*Entries shown*:
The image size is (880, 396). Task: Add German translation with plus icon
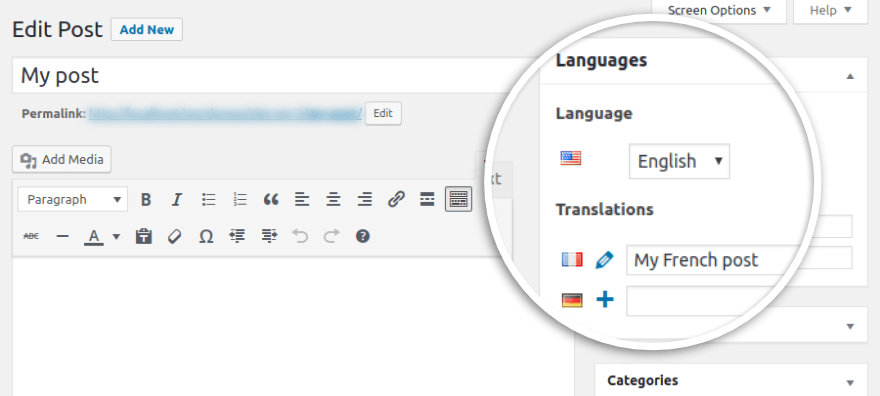(x=604, y=300)
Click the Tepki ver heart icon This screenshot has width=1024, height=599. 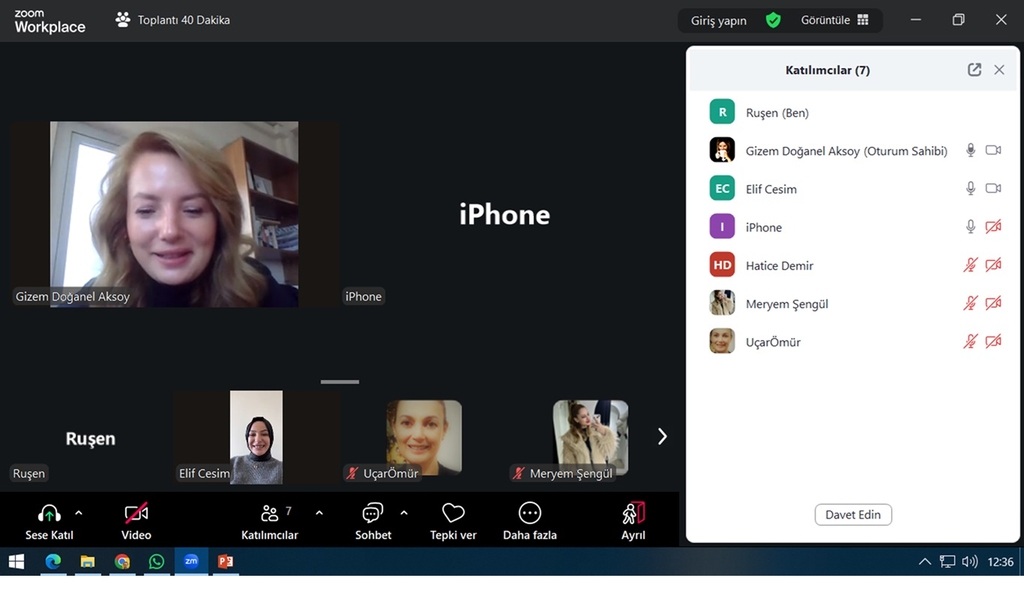pyautogui.click(x=453, y=514)
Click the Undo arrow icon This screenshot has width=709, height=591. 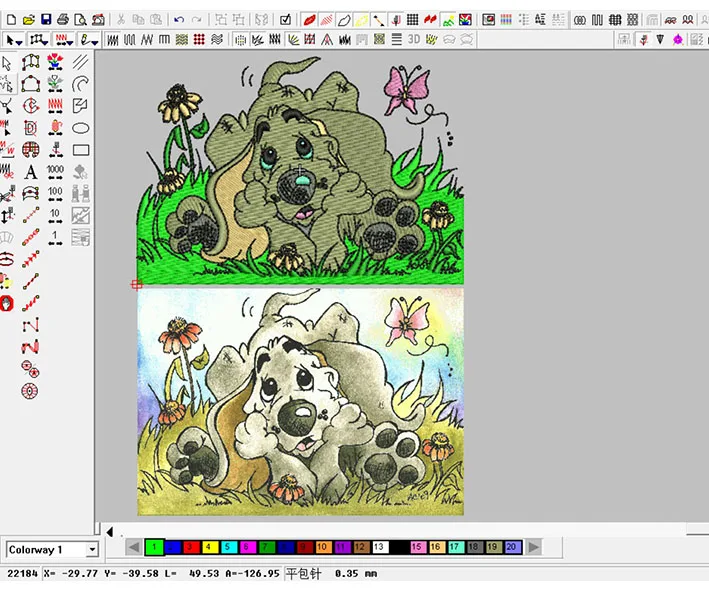pyautogui.click(x=178, y=19)
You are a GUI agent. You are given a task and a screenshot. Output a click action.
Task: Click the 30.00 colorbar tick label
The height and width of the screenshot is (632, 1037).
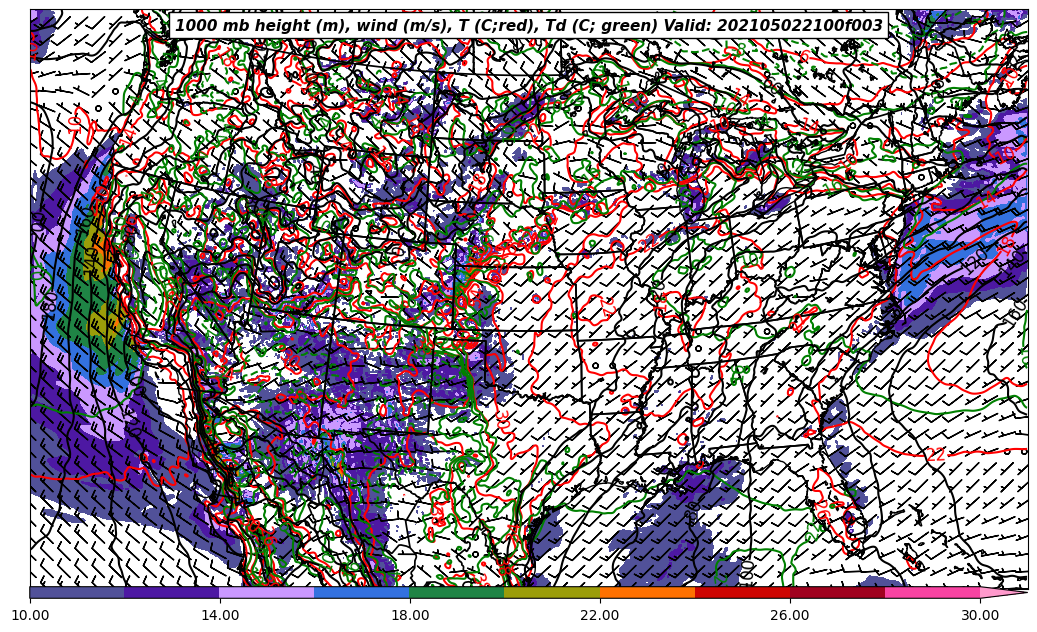[980, 616]
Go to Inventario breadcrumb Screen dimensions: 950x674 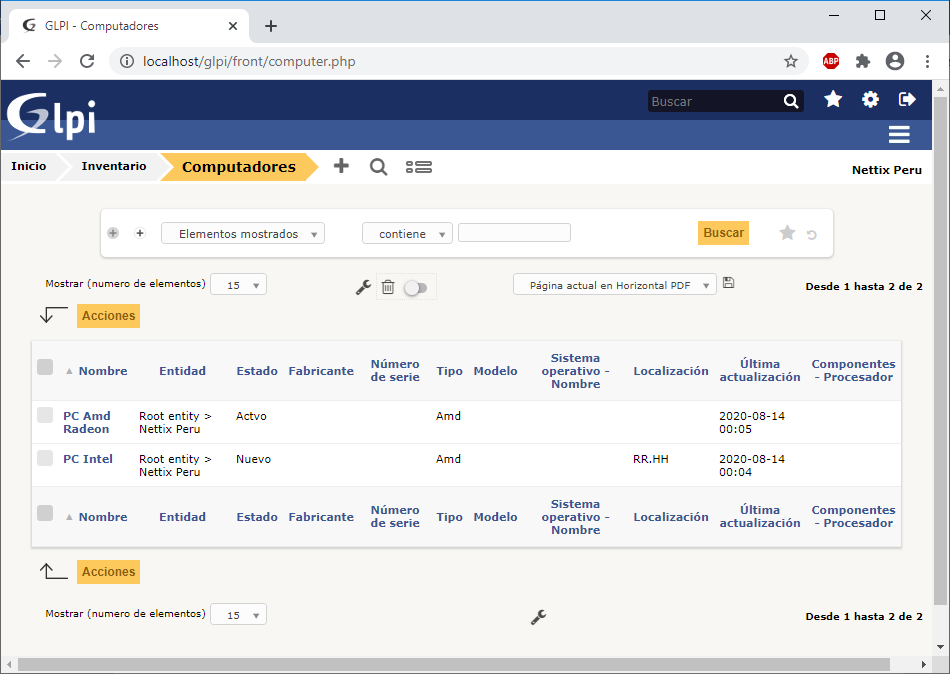click(113, 166)
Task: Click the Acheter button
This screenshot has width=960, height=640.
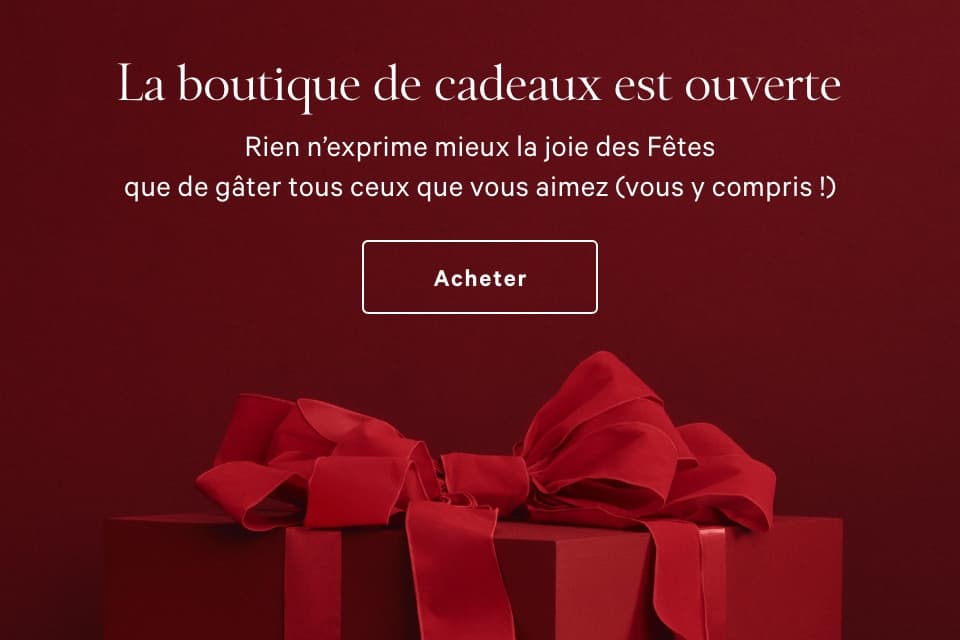Action: click(x=479, y=277)
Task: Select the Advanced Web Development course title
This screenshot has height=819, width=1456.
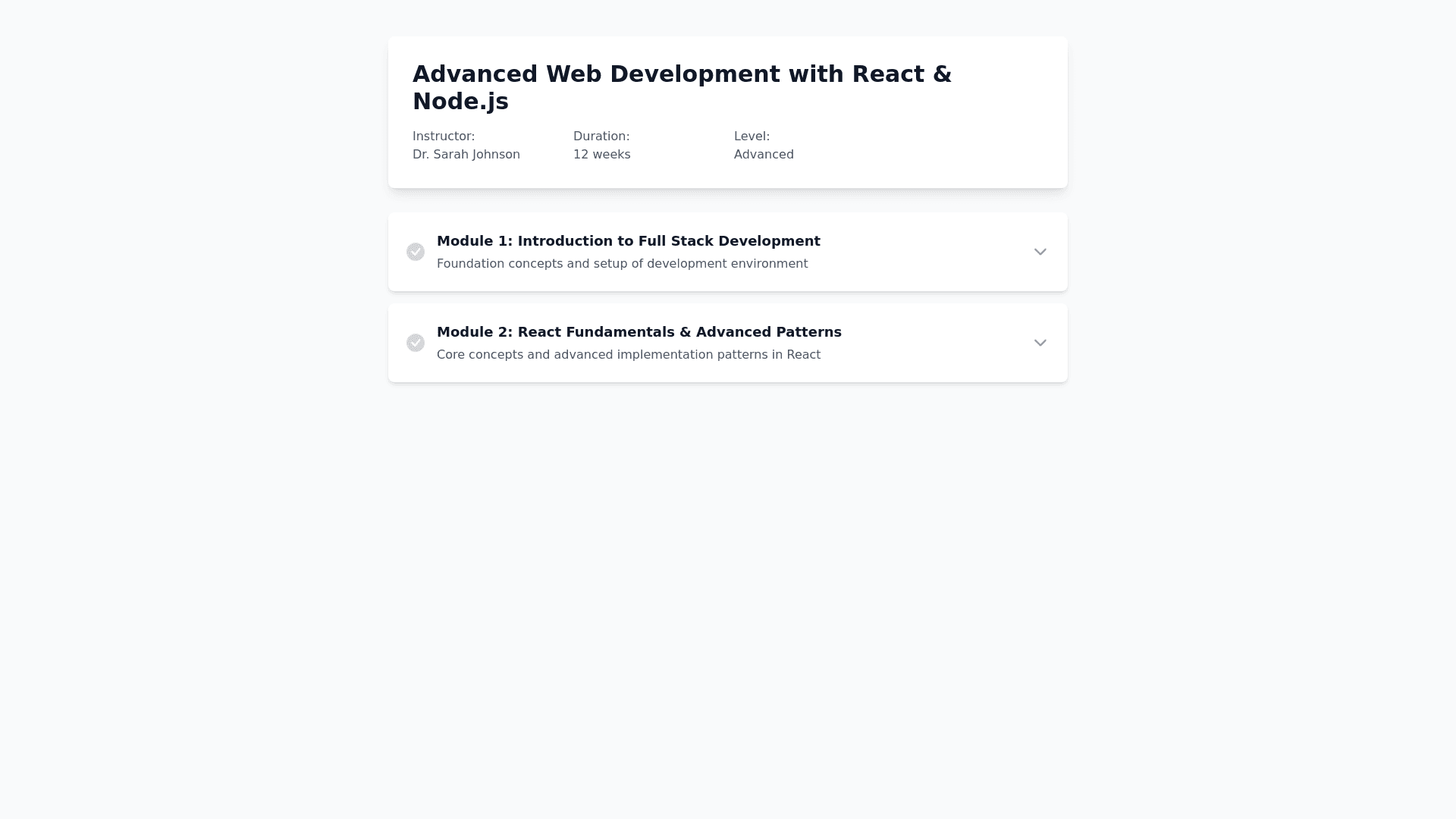Action: coord(681,74)
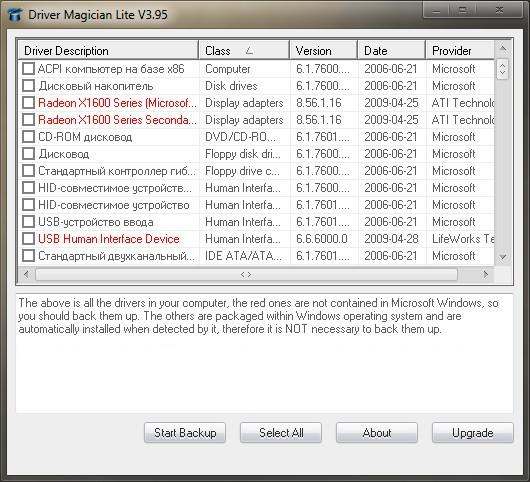Open the About dialog
530x482 pixels.
click(x=377, y=433)
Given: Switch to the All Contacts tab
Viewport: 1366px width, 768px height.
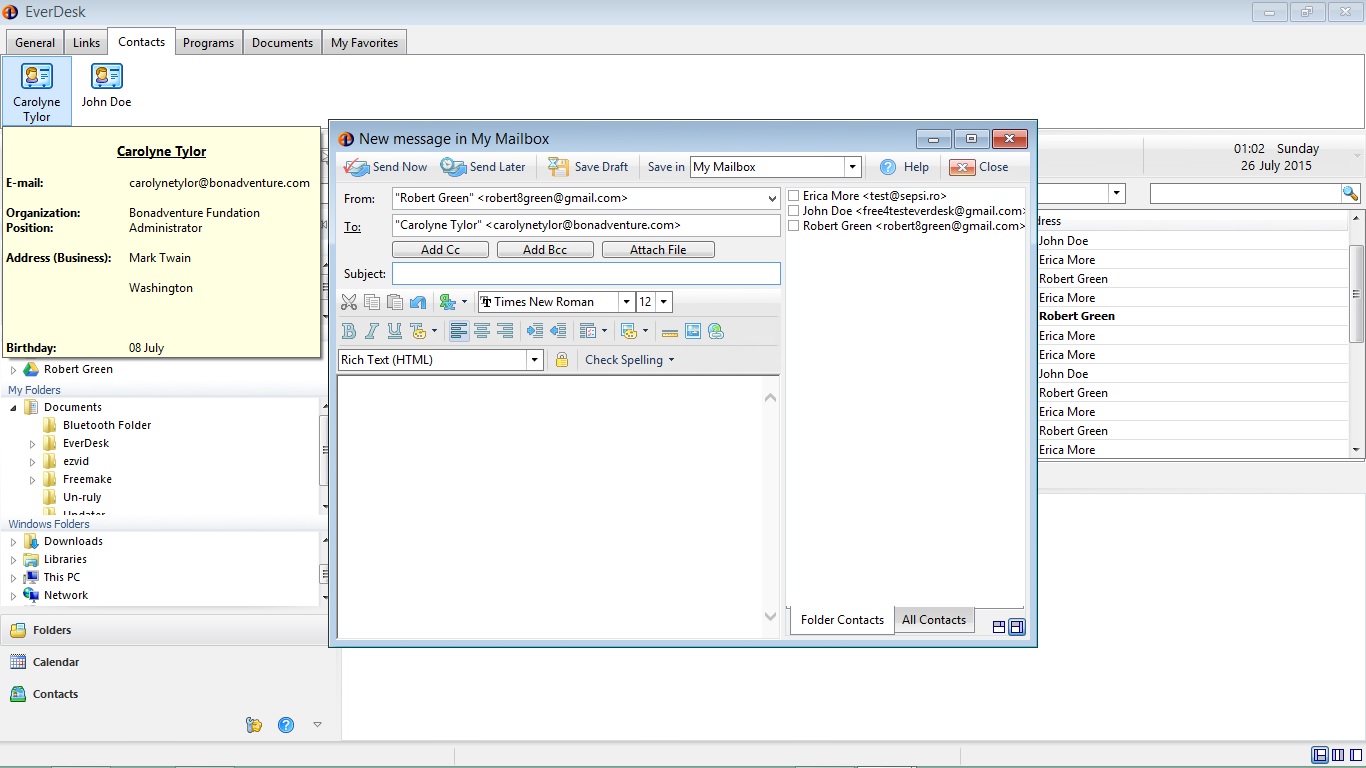Looking at the screenshot, I should pos(934,620).
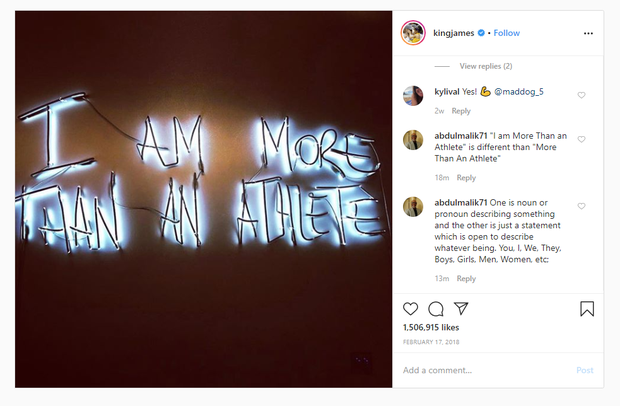
Task: Like the post with the heart icon
Action: coord(410,309)
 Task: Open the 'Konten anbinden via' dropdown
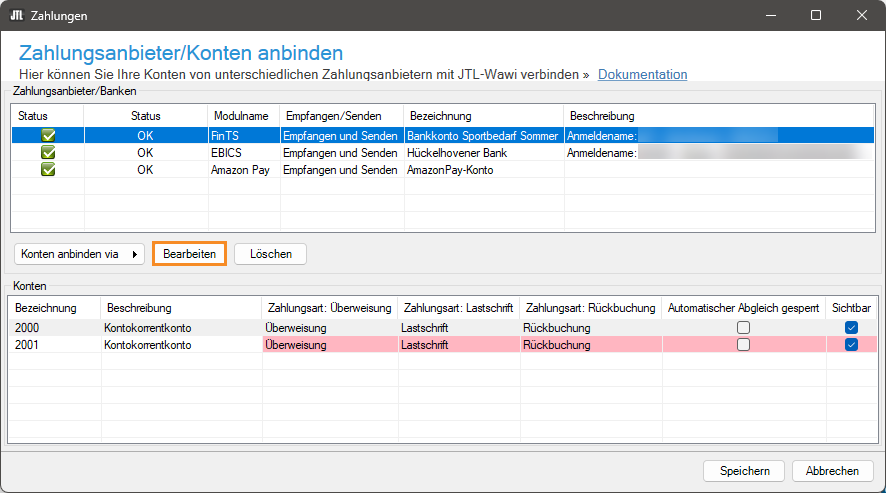(x=80, y=254)
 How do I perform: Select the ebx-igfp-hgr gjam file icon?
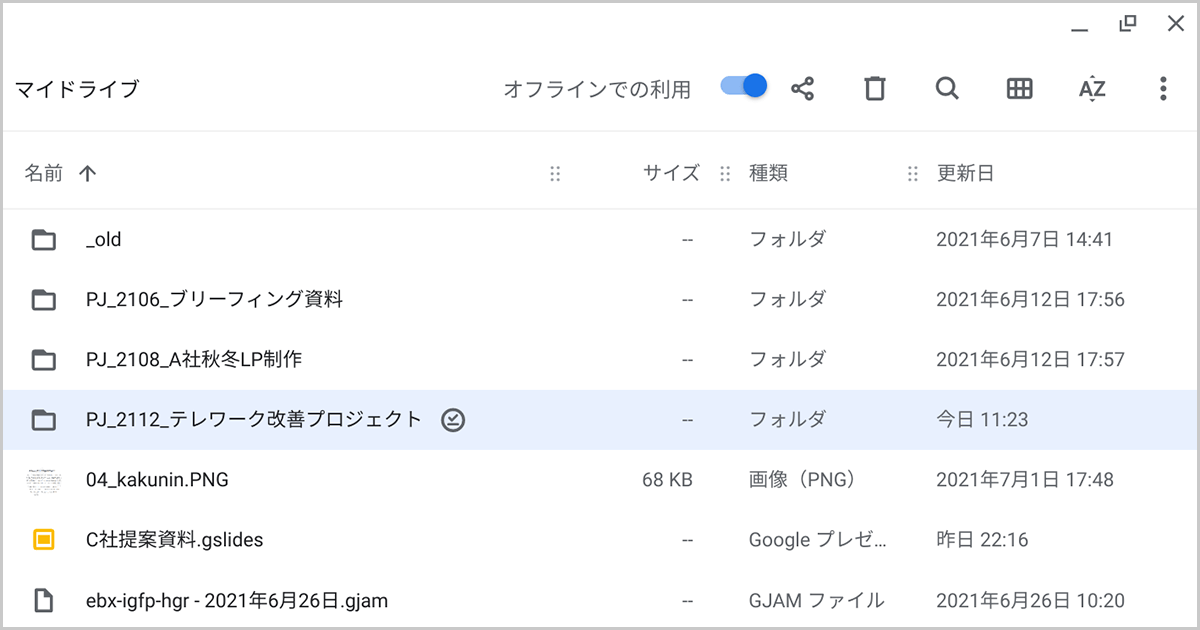(43, 601)
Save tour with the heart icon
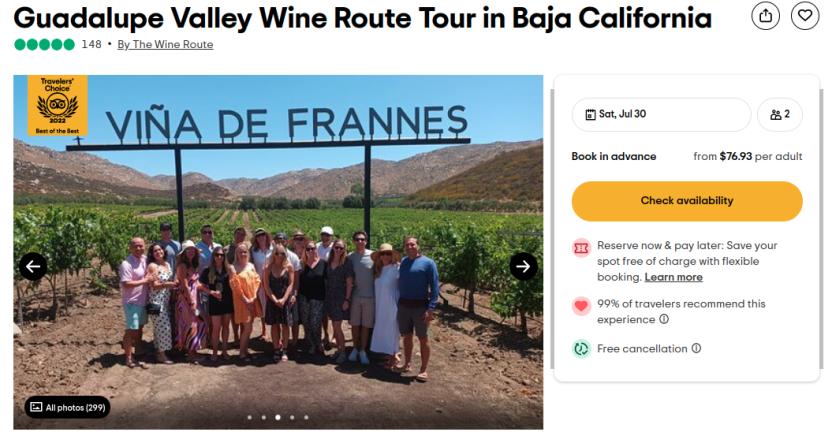The height and width of the screenshot is (432, 832). click(805, 16)
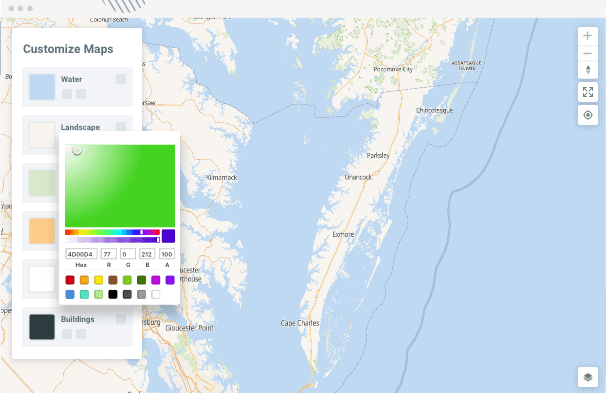Viewport: 606px width, 393px height.
Task: Open the map layers icon
Action: point(587,377)
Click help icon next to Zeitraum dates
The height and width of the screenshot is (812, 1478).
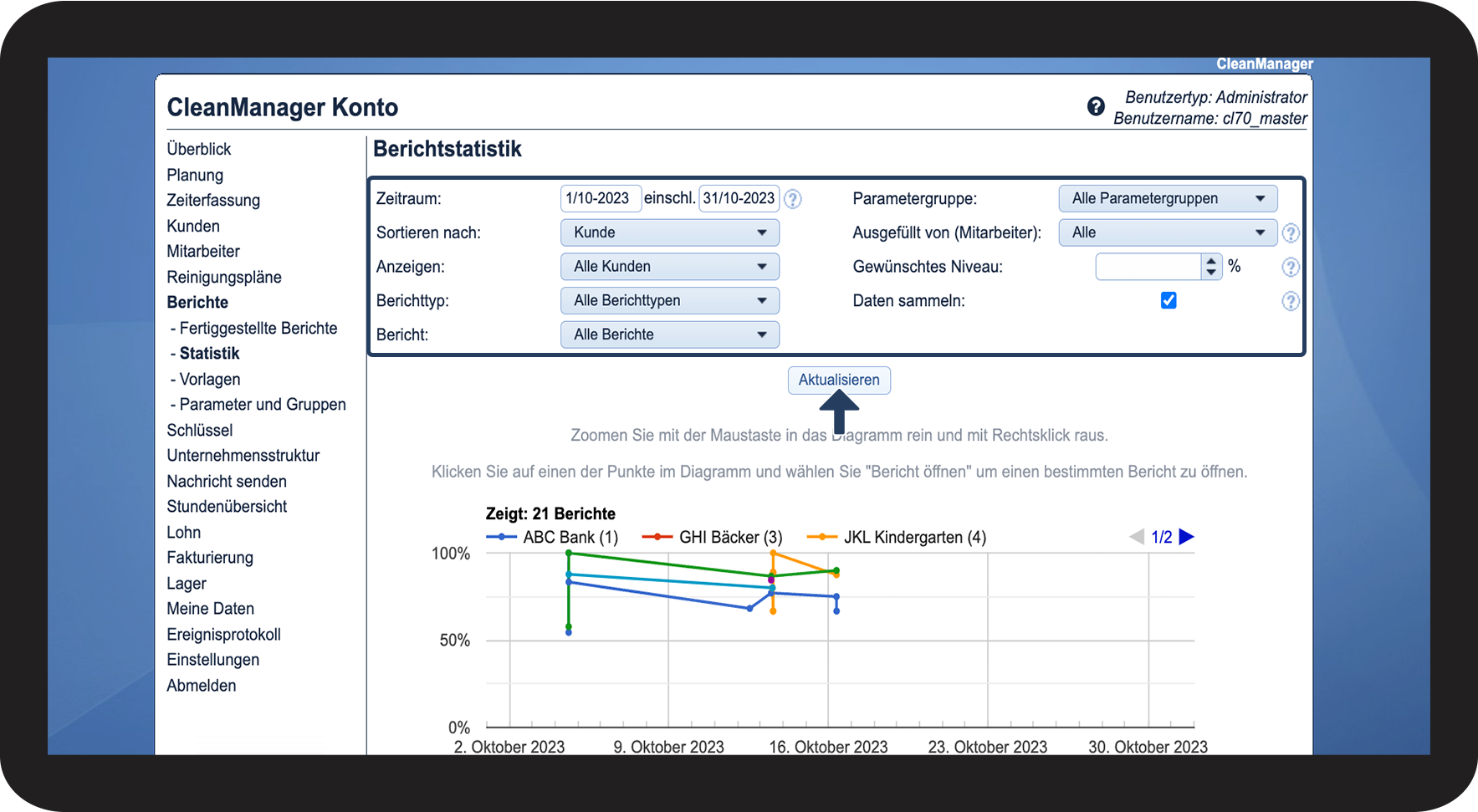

*Directions*: In the data above, start at the line holding "Save tour with the heart icon" and stop after the line holding "Click help icon next to Zeitraum dates"; write out those lines exactly, without pictures.

*Answer for the task*:
Save tour with the heart icon
The height and width of the screenshot is (432, 832). click(805, 16)
Viewport: 606px width, 393px height.
Task: Open the map layers icon
Action: point(587,377)
Click help icon next to Zeitraum dates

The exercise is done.